● Task
Check each line of the material below for "Select", then copy the ones that contain it.

● Listed records
____

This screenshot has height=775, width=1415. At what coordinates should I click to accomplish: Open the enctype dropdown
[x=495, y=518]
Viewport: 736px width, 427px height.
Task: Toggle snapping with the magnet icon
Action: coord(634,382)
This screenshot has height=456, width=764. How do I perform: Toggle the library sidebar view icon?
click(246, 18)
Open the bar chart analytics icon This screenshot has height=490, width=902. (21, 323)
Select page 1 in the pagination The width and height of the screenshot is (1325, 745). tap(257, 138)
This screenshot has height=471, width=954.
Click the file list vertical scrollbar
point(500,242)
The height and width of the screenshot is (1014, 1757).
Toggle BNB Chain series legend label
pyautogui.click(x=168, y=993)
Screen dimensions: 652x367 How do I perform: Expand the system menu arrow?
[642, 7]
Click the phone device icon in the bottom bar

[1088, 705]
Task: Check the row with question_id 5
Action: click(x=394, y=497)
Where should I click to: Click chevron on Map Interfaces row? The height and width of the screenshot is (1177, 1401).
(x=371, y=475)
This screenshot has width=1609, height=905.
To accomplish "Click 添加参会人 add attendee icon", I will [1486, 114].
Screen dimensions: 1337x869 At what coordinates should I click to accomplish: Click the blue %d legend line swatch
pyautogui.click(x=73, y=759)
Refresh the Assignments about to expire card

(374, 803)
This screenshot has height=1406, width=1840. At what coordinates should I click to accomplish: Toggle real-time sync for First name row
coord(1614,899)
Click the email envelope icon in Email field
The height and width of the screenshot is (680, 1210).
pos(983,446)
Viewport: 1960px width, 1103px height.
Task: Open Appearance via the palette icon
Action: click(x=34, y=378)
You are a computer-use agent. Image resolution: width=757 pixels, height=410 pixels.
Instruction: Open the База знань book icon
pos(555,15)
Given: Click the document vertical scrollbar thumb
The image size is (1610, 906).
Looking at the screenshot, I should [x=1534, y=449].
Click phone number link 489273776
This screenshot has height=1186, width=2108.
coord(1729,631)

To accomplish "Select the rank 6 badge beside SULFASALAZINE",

____

● Completed exercise
Select page 1 in the pagination The width and height of the screenshot is (1325, 745). tap(257, 138)
To accomplish "Select the rank 6 badge beside SULFASALAZINE",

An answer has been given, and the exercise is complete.